▸ **Aufgabe 1**:
Welche Sprache sprechen die Eltern laut dem Auszug über Frédéric Hambaleks Familiendrama untereinander, damit ihre Tochter sie nicht versteht?
▸ **Aufgabe 2**:
Schreiben Sie aus dem Auszug über Frédéric Hambaleks Familiendrama die Stelle ab, die mit „Die Eltern wiegeln“ beginnt und sich bis „Lügen zu bröckeln.“ erstreckt.

▸ **Auszug**:
+ + + + + + +

Berlin. Frédéric Hambaleks Familiendrama mit Julia Jentsch, Felix Kramer und Laeni Geiseler und ist der zweite deutsche Beitrag im Wettbewerb.

Julia (Julia Jentsch) und Tobias (Felix Kramer) sind das perfekte Paar. Sie haben gutbezahlte, fordernde Jobs, ein schickes Eigenheim mit Designerküche und eine aufgeweckte Tochter, Marielle (Laeni Geiseler). Doch dann kommt es an der Schule zu einem Streit mit einer Mitschülerin, die Marielle eine Ohrfeige verpasst.

Eine Ohrfeige mit ungeahnten Folgen

Der Schlag hat unvorhergesehene Folgen. Plötzlich besitzt die Tochter scheinbar telepathische Fähigkeiten und ist in der Lage, alles mitzuverfolgen, was ihre Eltern den ganzen Tag tun. Julias heißer Flirt mit einem Kollegen oder der Konflikt im Buchverlag, den Tobias am Esstisch herunterspielt. Und damit beginnt ein Gedankenspiel um die Frage, wie eine Familie überlebt, wenn es keine Geheimnisse mehr gibt.

Die Eltern wiegeln erstmal ab, halten die Aussagen ihrer Tochter für Hirngespinste, werden dann ärgerlich, drängen Marielle zu verraten, woher sie Situationen und Dialoge im Detail nacherzählen kann, bei denen sie nicht dabei war. Sie vermuten technische Tricks und drohen ihr das Tablet wegzunehmen, schleppen sie zum Kinderpsychologen, sprechen untereinander Französisch, weil ihre Tochter das nicht versteht. Unter der kindlichen Dauerüberwachung beginnt die Fassade der Erwachsenenwelt und ihrer kleinen und größeren Lügen zu bröckeln.

Ein unaufhaltsamer Prozess setzt sich in Gang, von gegenseitigem Misstrauen, Schuldzuweisungen und Manipulationen, aber auch kurzen Momenten schmerzhafter Ehrlichkeit, aus der Not heraus. Doch wie lässt sich ein Leben auf Dauer aushalten, in dem wirklich nichts unerkannt bleibt? Als sich die Eltern gar nicht mehr anders zu helfen wissen, stellen sie selbst ihr Ideal gewaltfreier Erziehung infrage.

+ + + + + + +

▸ **Ausgewählte Datensätze**:

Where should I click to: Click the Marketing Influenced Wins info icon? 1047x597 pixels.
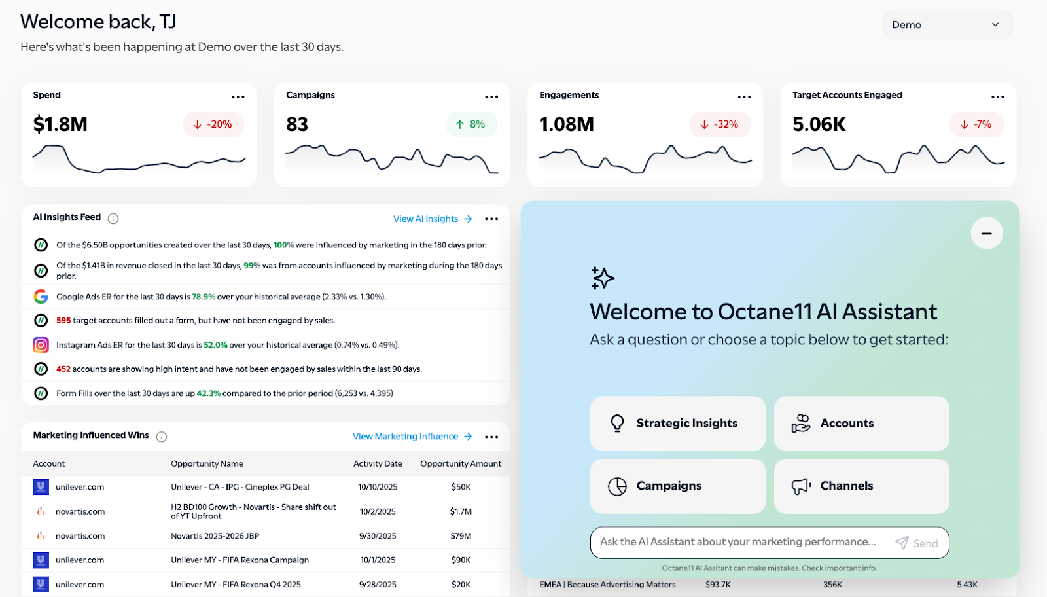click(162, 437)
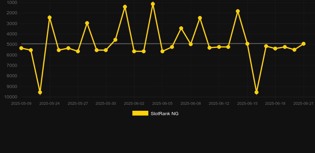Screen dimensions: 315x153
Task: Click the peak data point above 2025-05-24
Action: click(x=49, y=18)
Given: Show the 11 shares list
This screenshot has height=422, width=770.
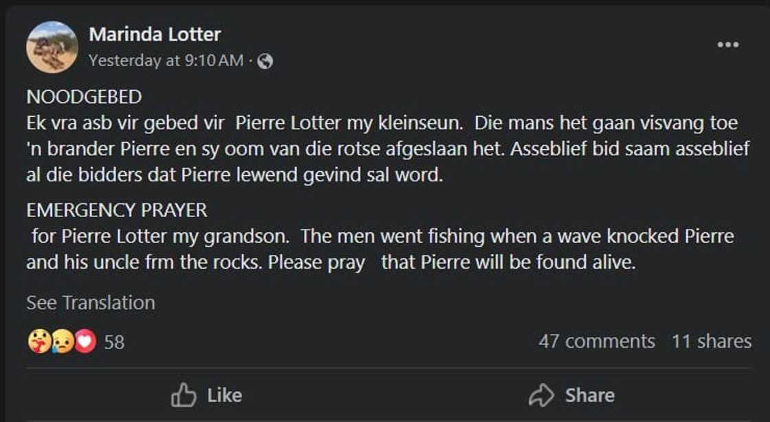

+ + + + + + +

▸ **Erwartete Antwort 1**:
Französisch

▸ **Erwartete Antwort 2**:
Die Eltern wiegeln erstmal ab, halten die Aussagen ihrer Tochter für Hirngespinste, werden dann ärgerlich, drängen Marielle zu verraten, woher sie Situationen und Dialoge im Detail nacherzählen kann, bei denen sie nicht dabei war. Sie vermuten technische Tricks und drohen ihr das Tablet wegzunehmen, schleppen sie zum Kinderpsychologen, sprechen untereinander Französisch, weil ihre Tochter das nicht versteht. Unter der kindlichen Dauerüberwachung beginnt die Fassade der Erwachsenenwelt und ihrer kleinen und größeren Lügen zu bröckeln.